What carries over unchanged

  • The broker and the binding. CapabilityBroker and nonce = keccak256(abi.encode(order)) are the same bytecode on any chain. The security argument in the threat model does not depend on the network.
  • Real USDC settles directly. Circle’s native USDC implements EIP-3009 transferWithAuthorization, the exact function the broker calls. On a chain with native USDC (for example Arbitrum One), you settle in real USDC with no TestUSDC. The order’s payToken is the real USDC address.
  • The SDK. @caplane-network/sdk resolves addresses from a registry. Point it at your deployment’s registry (or bake your own chain config) and connect() works against mainnet the same way.

What is testnet-only

  • TestUSDC and the faucet. On testnet, TestUSDC exposes a permissionless mint and the faucet automates it so a tester can get paid-in tokens. On mainnet there is no faucet: a consumer holds real USDC. The faucet service exists only to remove that friction on a testnet.
  • The permissionless mint. A mintable token is a test convenience. Production settles real value in real USDC.

The checklist

  1. Deploy the contracts to the target chain: CapabilityBroker and the adapters you want (AllocationAdapter, GasSponsorshipAdapter, TimeboostAdapter, …). The deploy scripts in contracts/script are the template. Before mainnet with real funds, a full external audit is the prudent step; the demo ships an internal adversarial audit (see security).
  2. Use the chain’s real USDC as payToken (Circle’s native USDC, which supports EIP-3009). Do not deploy TestUSDC on mainnet.
  3. Write the registry. Put the mainnet addresses in a deployments/<chain>.json; the SDK and the services read addresses from there, never hard-coded. Add the chain to the SDK’s baked config (or pass a custom deploymentsDir) and cut a new SDK version.
  4. Run a relayer with a gas key funded in the chain’s native token. It earns feeBps; size your feeFloorBps to cover mainnet gas. The hosted edge (rate limit, concurrency cap, gas circuit-breaker) is the same one command with RELAYER_HARDENED=1. See run a relayer.
  5. Providers deploy and price their adapters in real USDC, gate grant to the broker, and optionally register for discovery. See sell a capability.

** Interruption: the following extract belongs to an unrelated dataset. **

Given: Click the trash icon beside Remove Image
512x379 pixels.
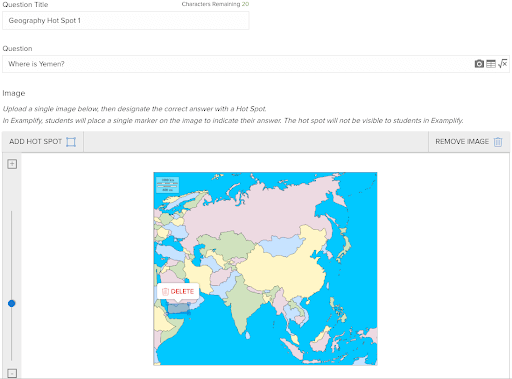Looking at the screenshot, I should coord(498,142).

You run it; no one gatekeeps

Caplane is facilitator-free by construction. There is no Caplane-operated coordinator a production deployment depends on: you (or any provider, or any relayer operator) deploy the contracts, run the services, and settle. Anyone can fork the repository and stand up their own broker, adapters, and relayer on any chain. The primitive is the product; the hosted testnet services are one instance of it. The two declared limits hold on mainnet as on testnet: the gas-sponsorship underlying is commoditized, and the Timeboost resale market has largely collapsed. The value is the atomic, facilitator-free settlement of any scarce on-chain capability, which is chain-independent.